### Written task
Express every line of the data below as a JSON list of strings, one string per line, omitting any blank lines.
____ Given records
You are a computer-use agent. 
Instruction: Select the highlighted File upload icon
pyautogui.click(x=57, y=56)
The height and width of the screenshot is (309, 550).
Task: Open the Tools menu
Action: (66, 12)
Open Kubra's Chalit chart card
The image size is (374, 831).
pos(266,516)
________
### Solved exercise
[
  "You are a computer-use agent. ",
  "Instruction: Select the highlighted File upload icon",
  "pyautogui.click(x=57, y=56)",
  "The height and width of the screenshot is (309, 550).",
  "Task: Open the Tools menu",
  "Action: (66, 12)",
  "Open Kubra's Chalit chart card",
  "The image size is (374, 831).",
  "pos(266,516)"
]